BEGIN Data

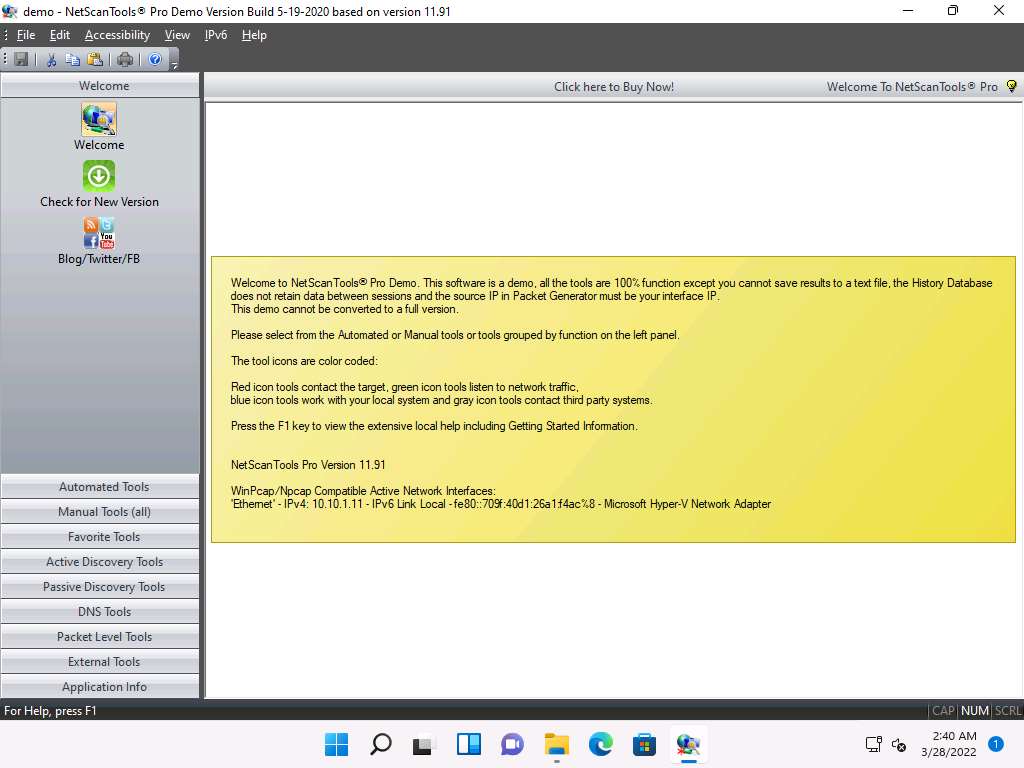Click the 'Click here to Buy Now!' link
1024x768 pixels.
coord(614,87)
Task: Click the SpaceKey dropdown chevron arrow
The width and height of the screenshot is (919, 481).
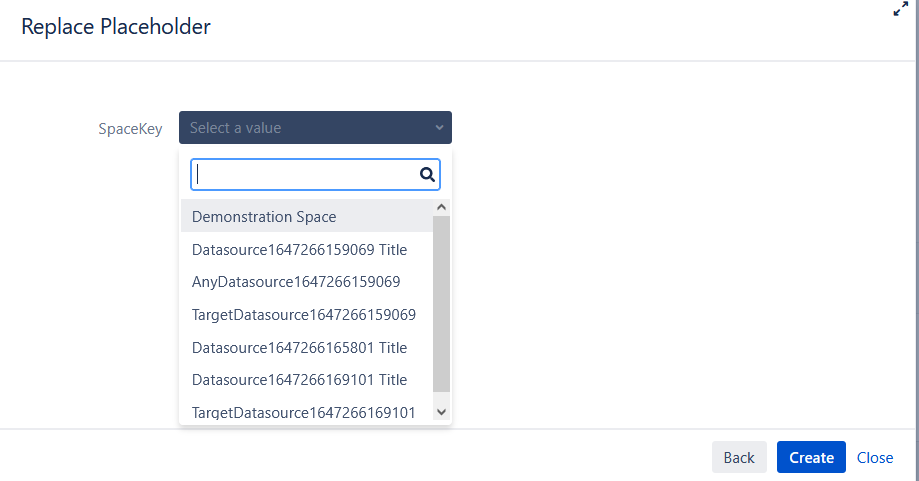Action: (x=439, y=128)
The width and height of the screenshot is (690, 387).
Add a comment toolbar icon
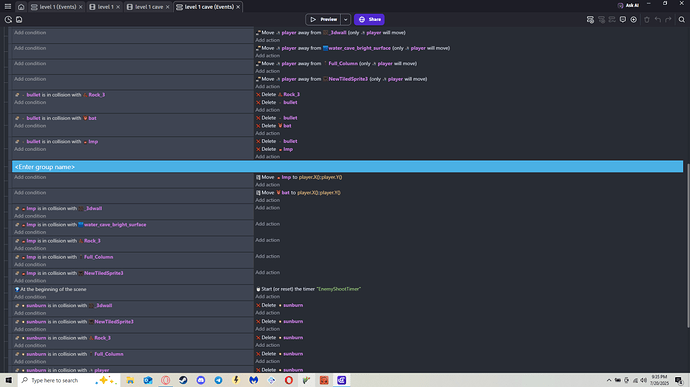pyautogui.click(x=623, y=19)
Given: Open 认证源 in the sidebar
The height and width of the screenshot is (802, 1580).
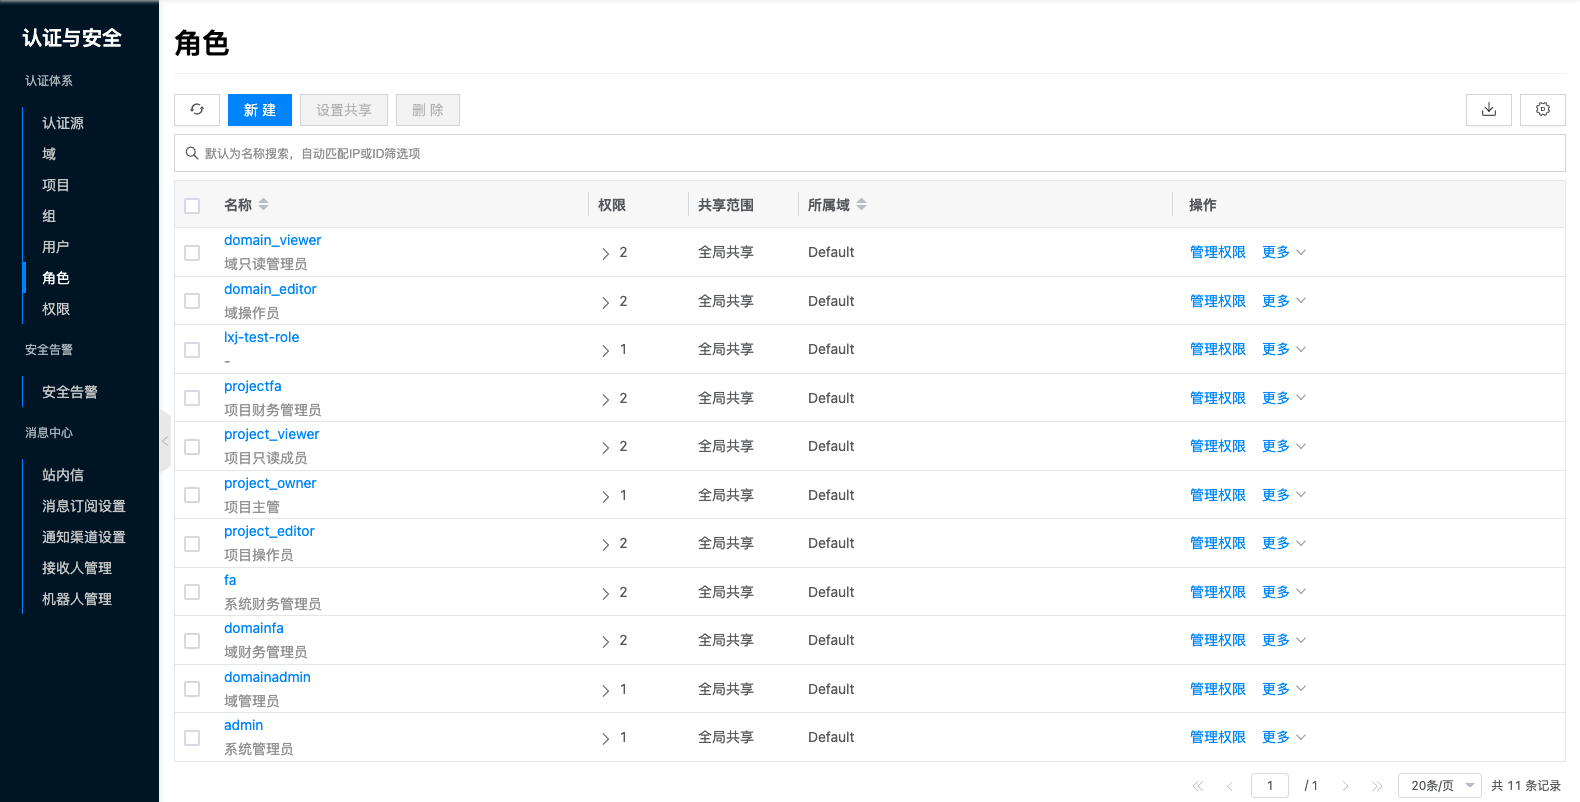Looking at the screenshot, I should point(63,123).
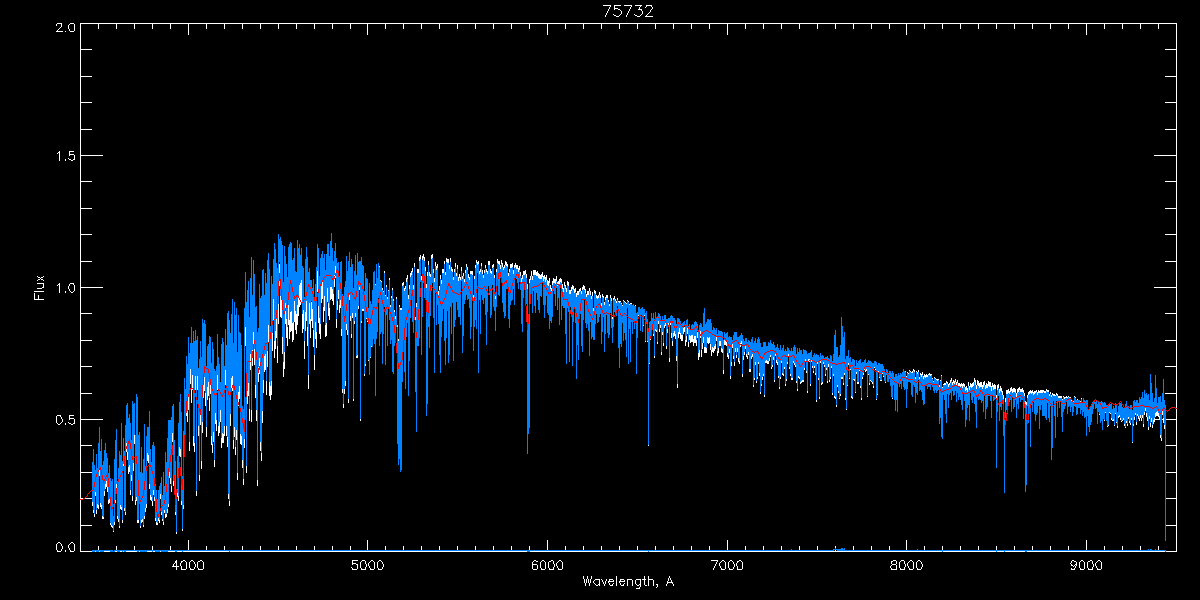
Task: Click the 0.5 flux tick label
Action: click(65, 419)
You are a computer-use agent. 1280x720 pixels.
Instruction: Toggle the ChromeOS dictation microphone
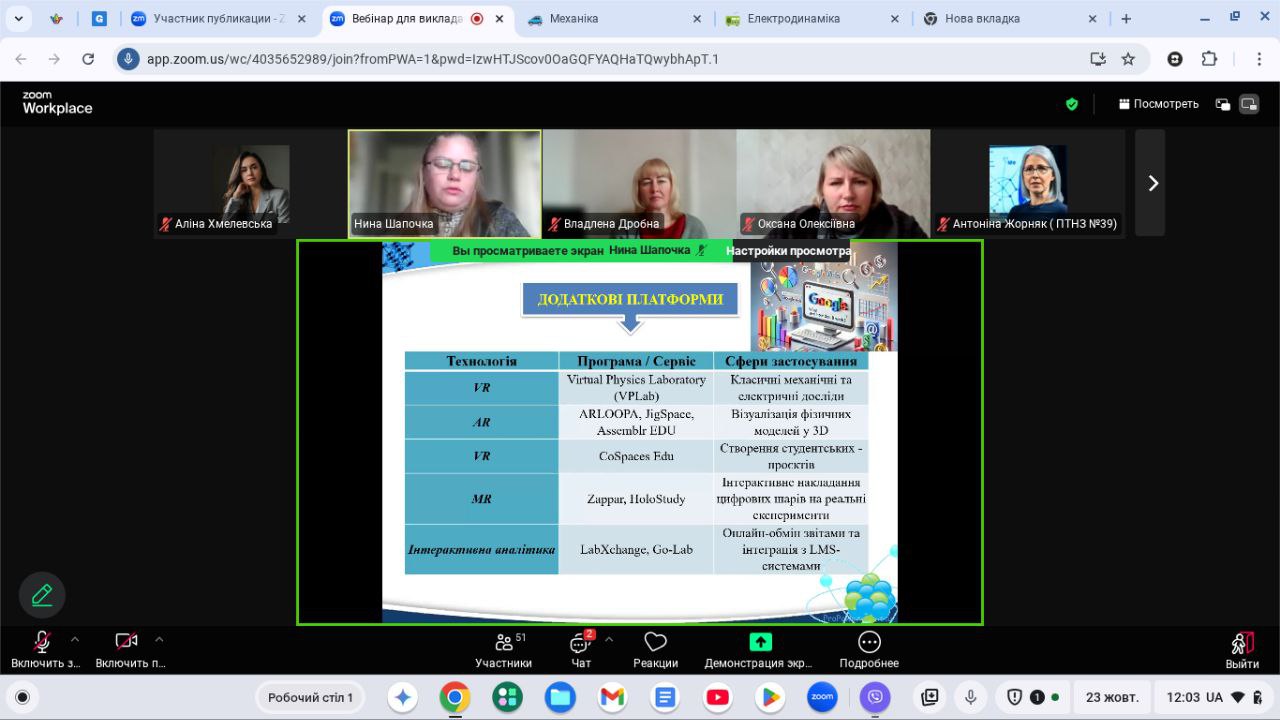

END Data

(Problem to work on) Your copy must begin at the line containing "The width and height of the screenshot is (919, 481)." and end at the last line of the material above. Reproduce each line exactly, but not the pictures.

(Task answer)
The width and height of the screenshot is (919, 481).
Action: (x=439, y=128)
The width and height of the screenshot is (690, 387).
Add a comment toolbar icon
pyautogui.click(x=623, y=19)
Given: Open 认证源 in the sidebar
The height and width of the screenshot is (802, 1580).
Looking at the screenshot, I should point(63,123).
Task: Click the 0.5 flux tick label
Action: click(65, 419)
You are a computer-use agent. 1280x720 pixels.
Instruction: Toggle the ChromeOS dictation microphone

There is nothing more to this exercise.